▸ Aim of the task: Render every line of the data listing as a JSON list of strings, one string per line, skipping blank lines and leaving out the pictures.

[Data listing]

┏━━

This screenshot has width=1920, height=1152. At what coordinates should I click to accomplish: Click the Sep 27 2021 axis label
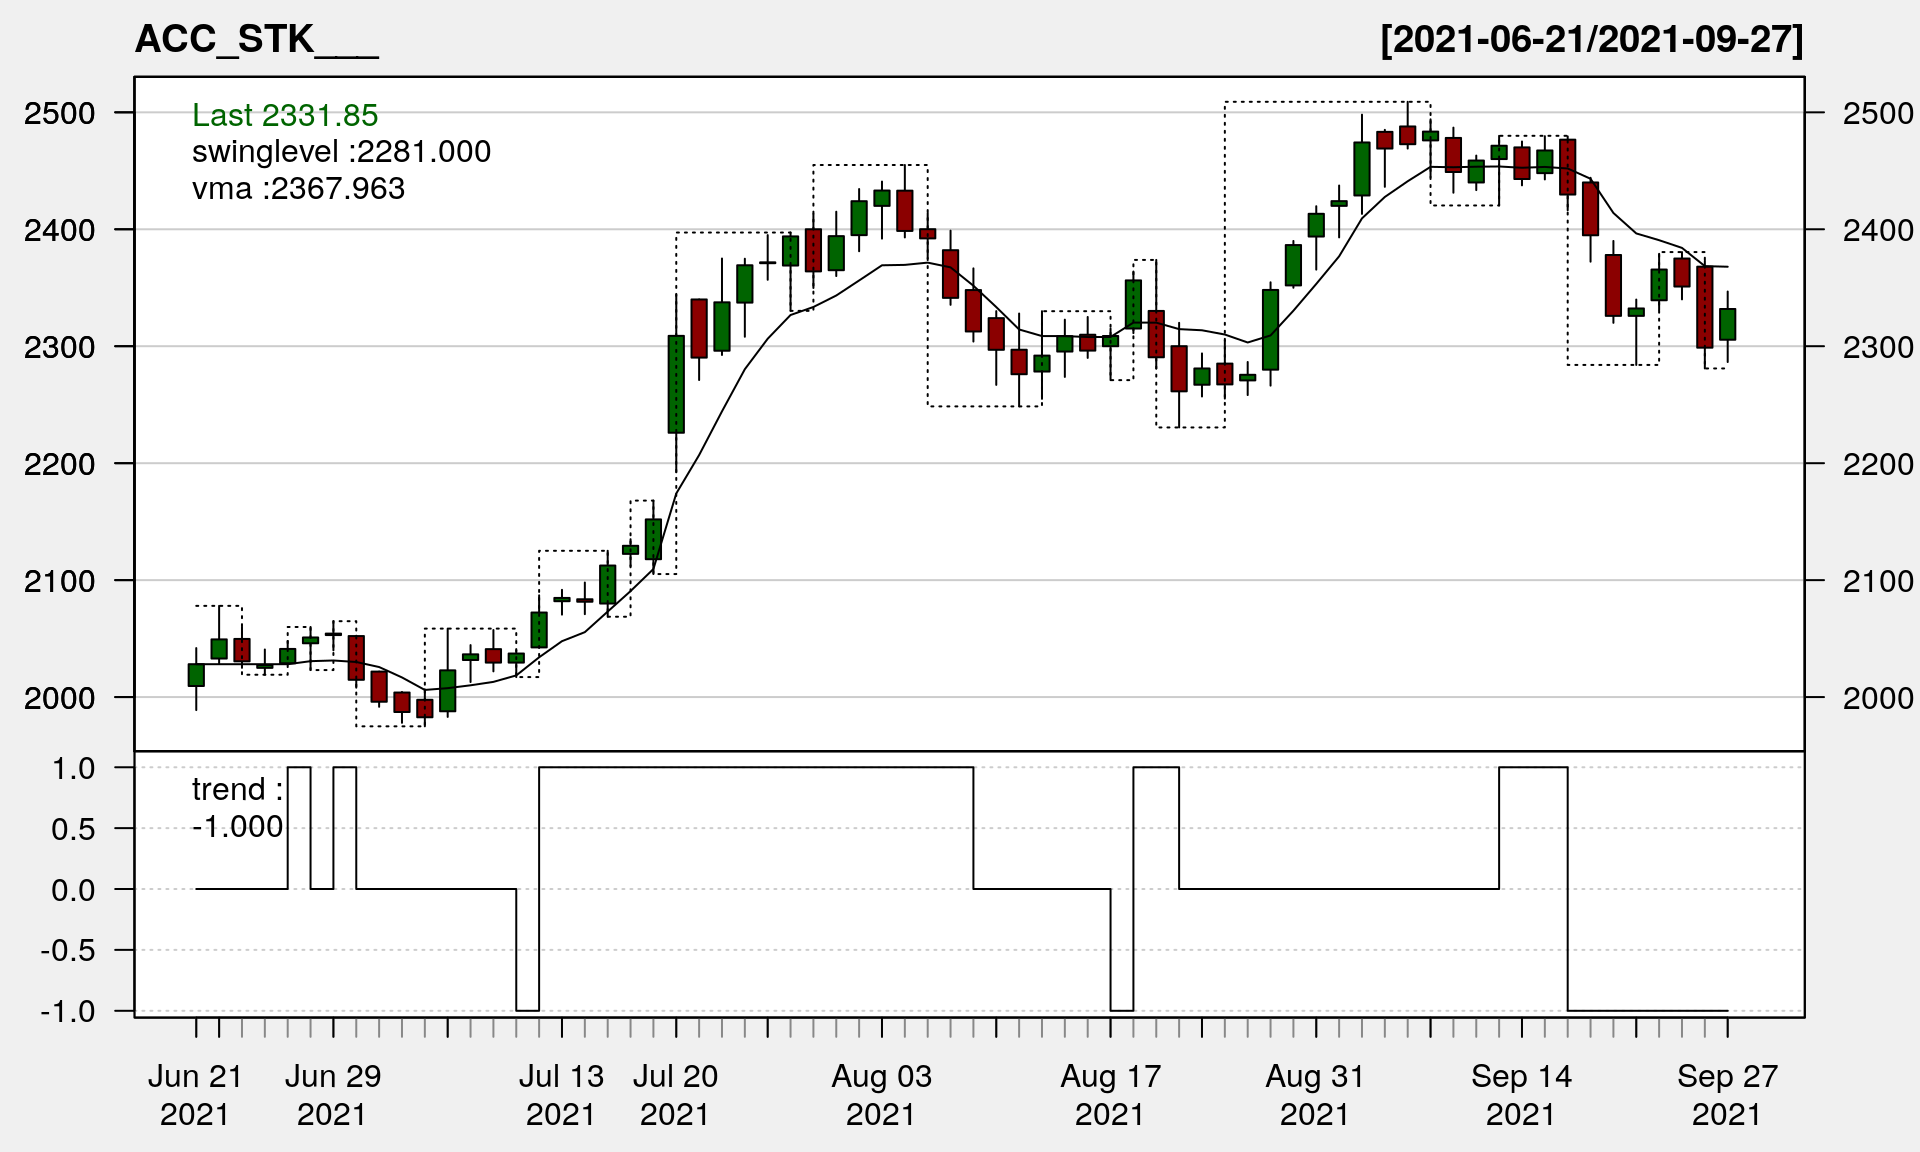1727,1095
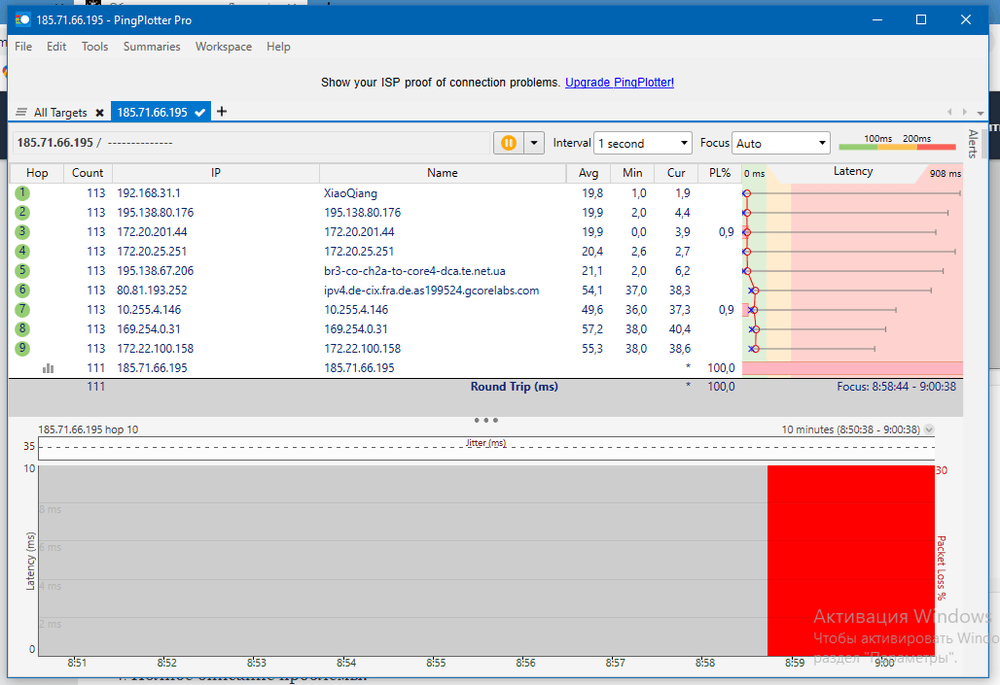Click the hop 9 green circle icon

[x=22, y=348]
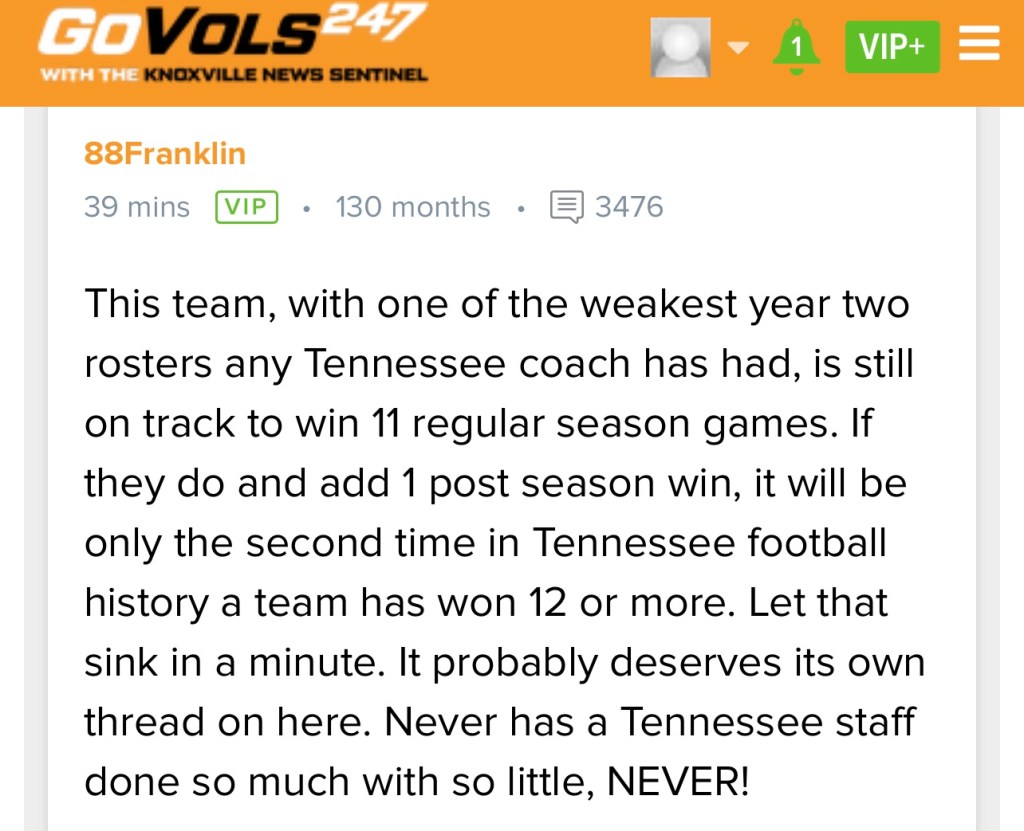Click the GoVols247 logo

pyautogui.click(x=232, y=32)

┗━━

▸ Result:
[
  "This screenshot has width=1920, height=1152. At what coordinates should I click to accomplish: Click the Sep 27 2021 axis label",
  "1727,1095",
  "Click the hop 9 green circle icon",
  "[x=22, y=348]",
  "Click the GoVols247 logo",
  "pyautogui.click(x=232, y=32)"
]